[Opening MATERIAL FOR THIS TASK section]
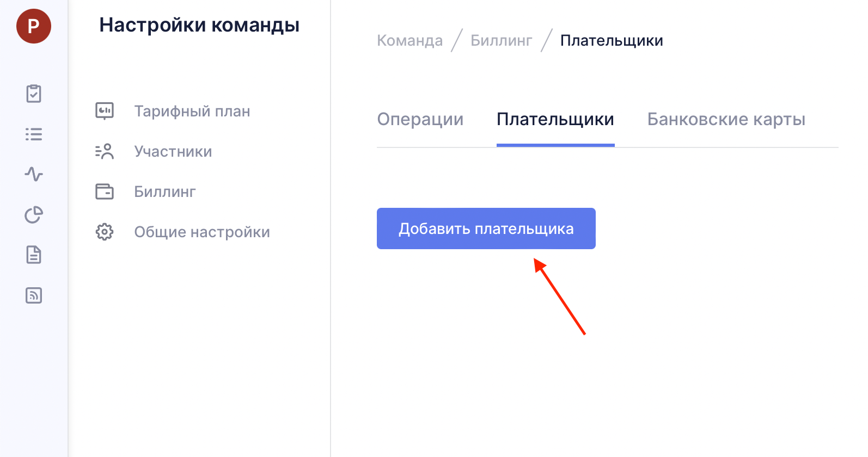This screenshot has width=868, height=457.
Task: Click the gear icon beside Общие настройки
Action: click(x=105, y=232)
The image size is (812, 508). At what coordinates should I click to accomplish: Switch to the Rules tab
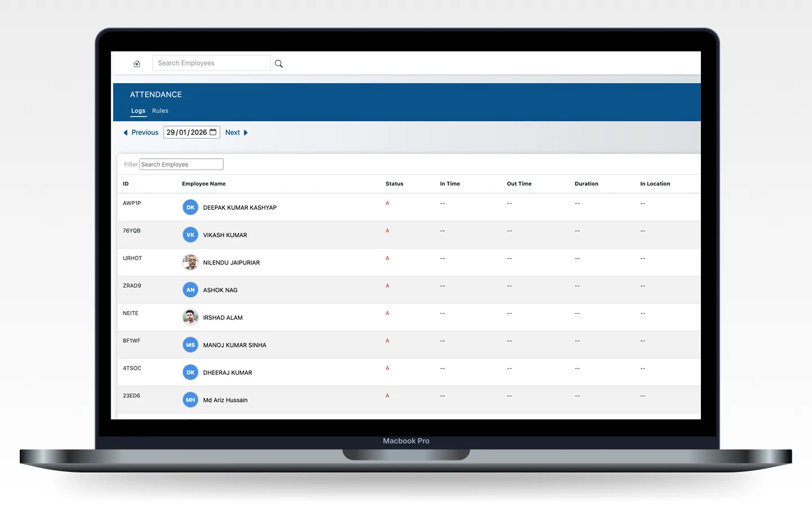(160, 111)
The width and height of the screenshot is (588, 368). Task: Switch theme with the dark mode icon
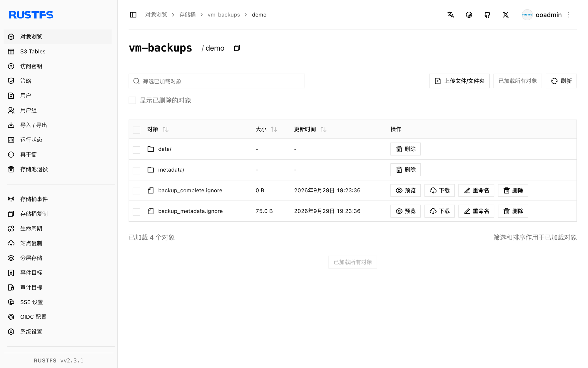click(x=469, y=15)
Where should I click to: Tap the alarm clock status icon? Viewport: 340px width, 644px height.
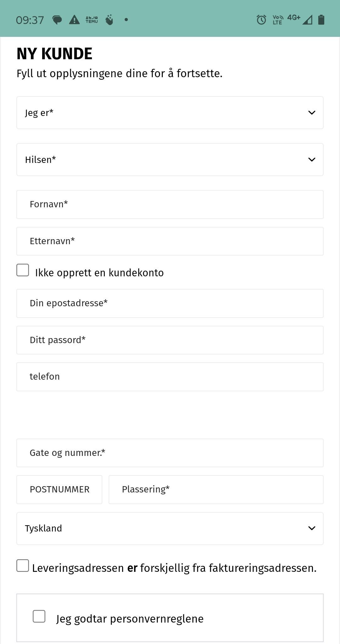(x=261, y=20)
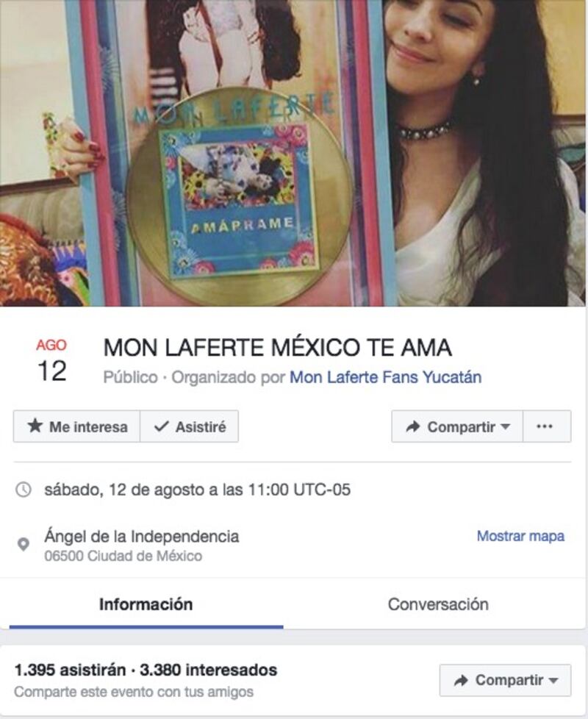
Task: Open Mon Laferte Fans Yucatán organizer page
Action: point(385,377)
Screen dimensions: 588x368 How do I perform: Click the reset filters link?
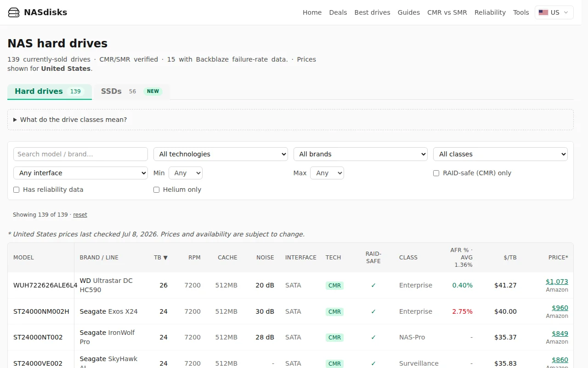pos(80,215)

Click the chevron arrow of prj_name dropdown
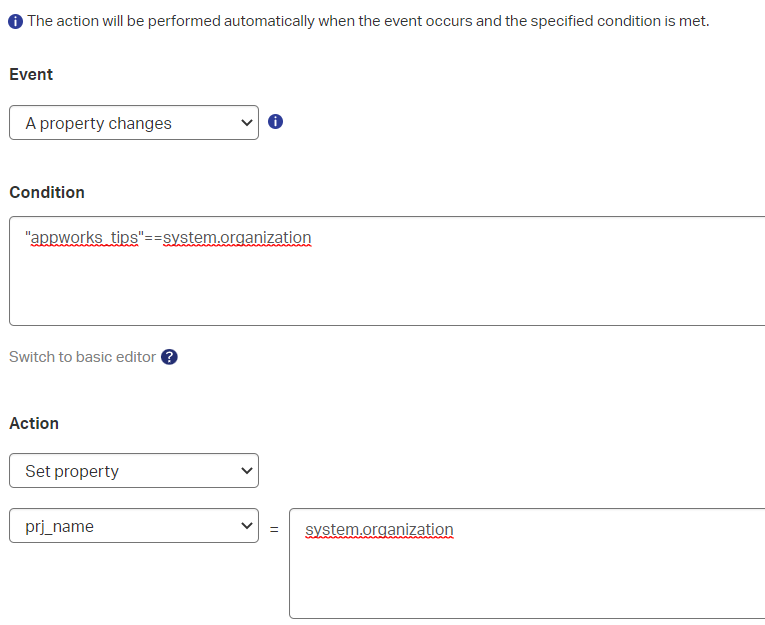247,526
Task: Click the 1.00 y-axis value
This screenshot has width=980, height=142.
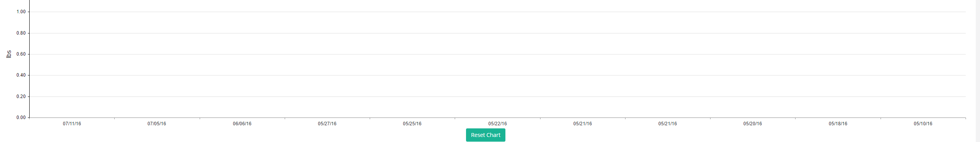Action: (21, 12)
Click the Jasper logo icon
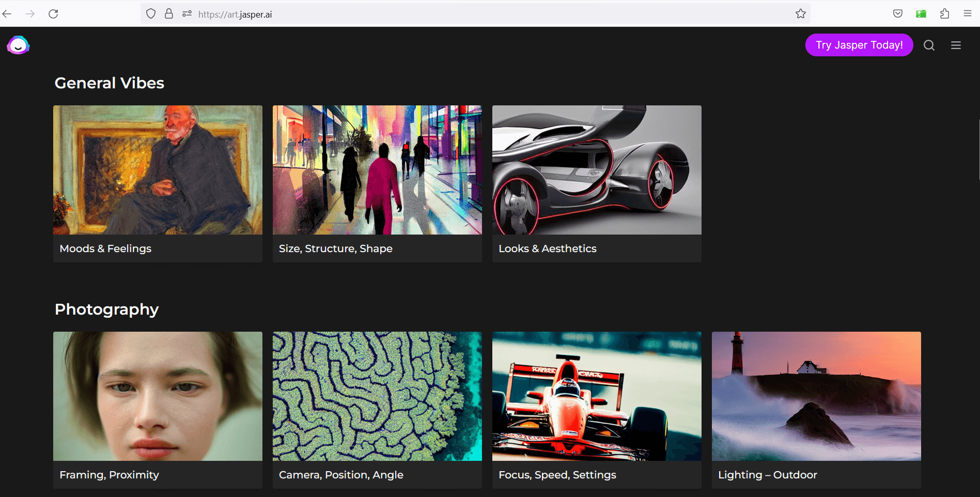The width and height of the screenshot is (980, 497). (18, 45)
[Closing MATERIAL FOR THIS TASK section]
Transcribe exactly the span of lines that opens with the line holding "The image size" and closes with the last line of the entries above. Omit pictures.

The image size is (812, 508). At what coordinates should I click to accomplish: Switch to the Rules tab
(160, 111)
The width and height of the screenshot is (588, 368). Task: Switch theme with the dark mode icon
click(x=469, y=15)
Where should I click to: Tap the alarm clock status icon? Viewport: 340px width, 644px height.
(x=261, y=20)
Task: Open Mon Laferte Fans Yucatán organizer page
Action: point(385,377)
Screen dimensions: 588x368 How do I perform: Click the reset filters link?
pos(80,215)

Click the chevron arrow of prj_name dropdown
247,526
Task: Click the 1.00 y-axis value
This screenshot has width=980, height=142.
Action: (21, 12)
Click the Jasper logo icon
The width and height of the screenshot is (980, 497). (18, 45)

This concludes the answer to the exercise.